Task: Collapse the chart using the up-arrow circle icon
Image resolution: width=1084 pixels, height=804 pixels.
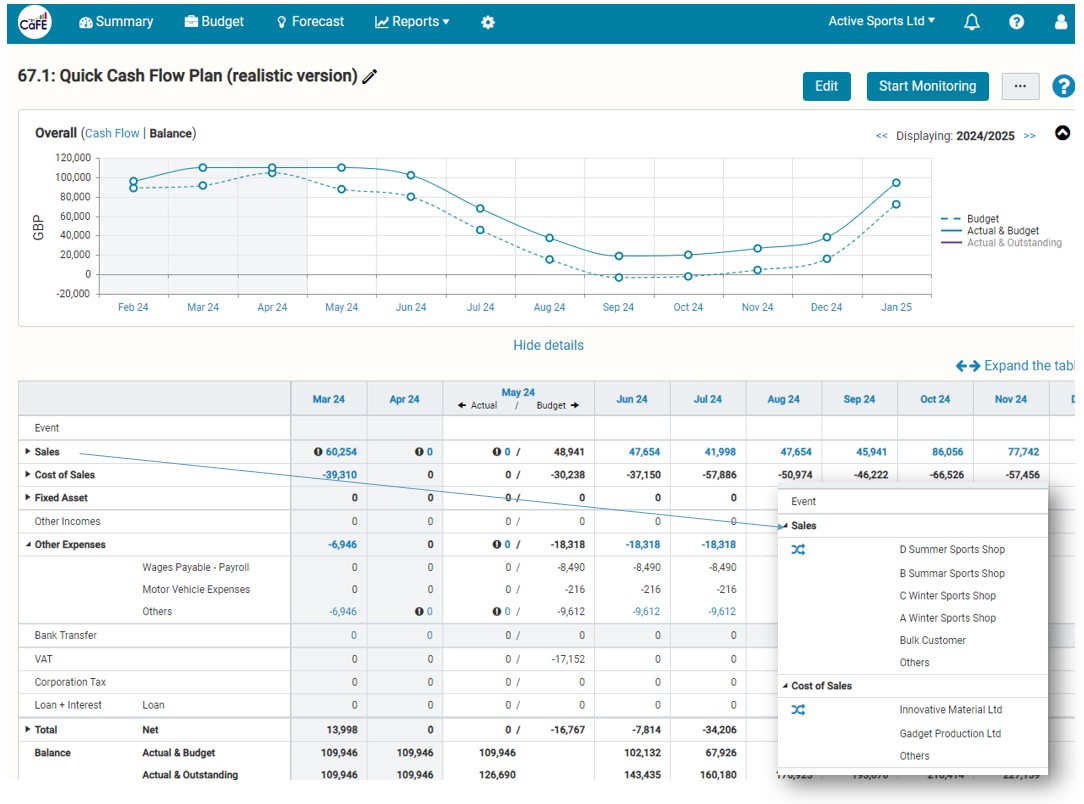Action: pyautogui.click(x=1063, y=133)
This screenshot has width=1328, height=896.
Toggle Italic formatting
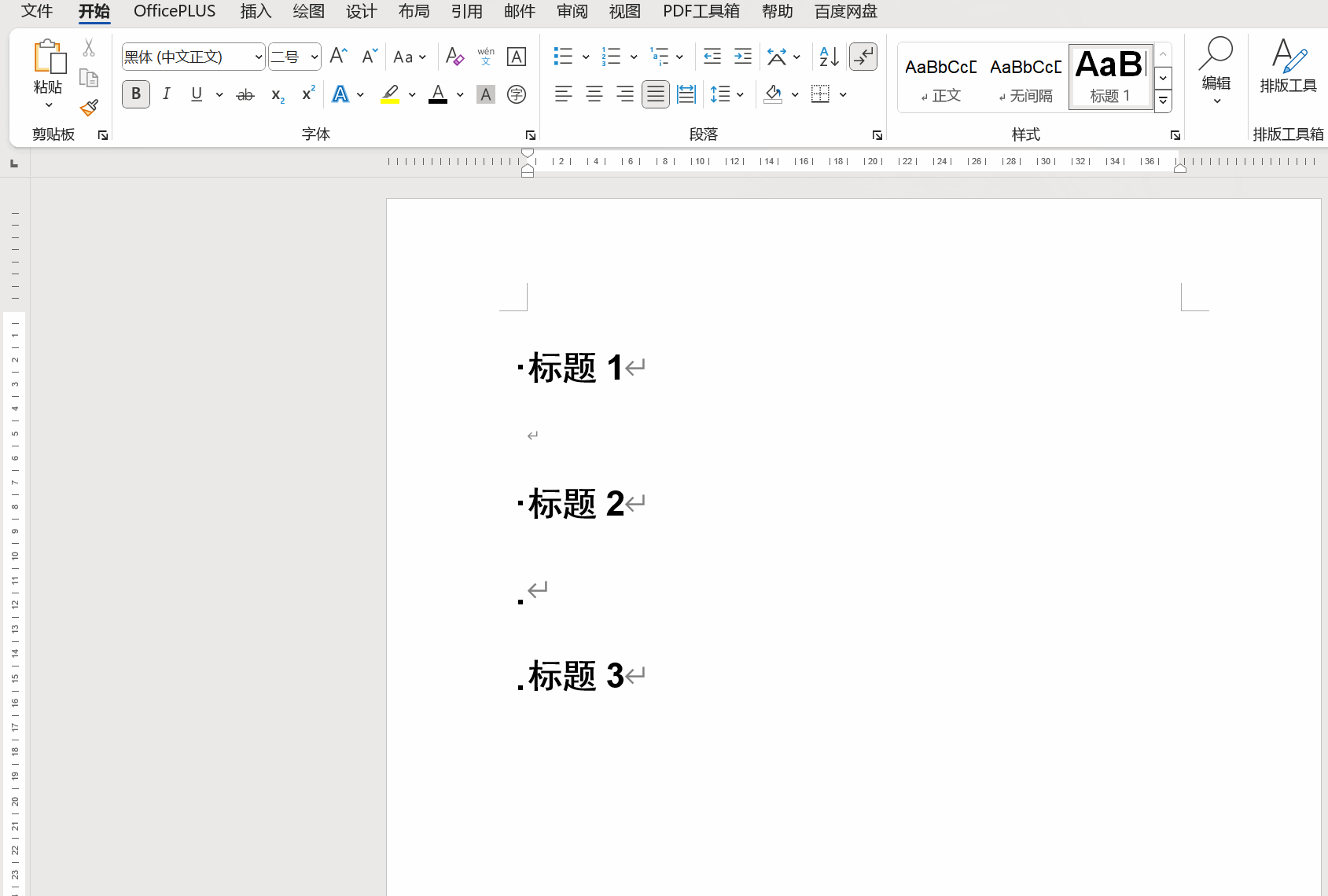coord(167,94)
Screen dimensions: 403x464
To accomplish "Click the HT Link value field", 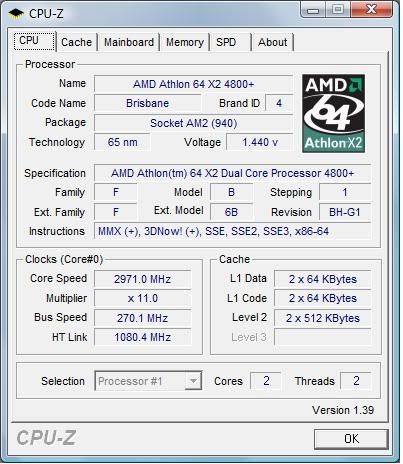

# [Task details]
Put the items from the line containing "This screenshot has width=1328, height=896." through the end of the items into a JSON list of strings, one string per line, skipping blank lines. Leave the pictures out.

# [Solution to the problem]
[
  "This screenshot has width=1328, height=896.",
  "Toggle Italic formatting",
  "coord(167,94)",
  "Screen dimensions: 403x464",
  "To accomplish \"Click the HT Link value field\", "
]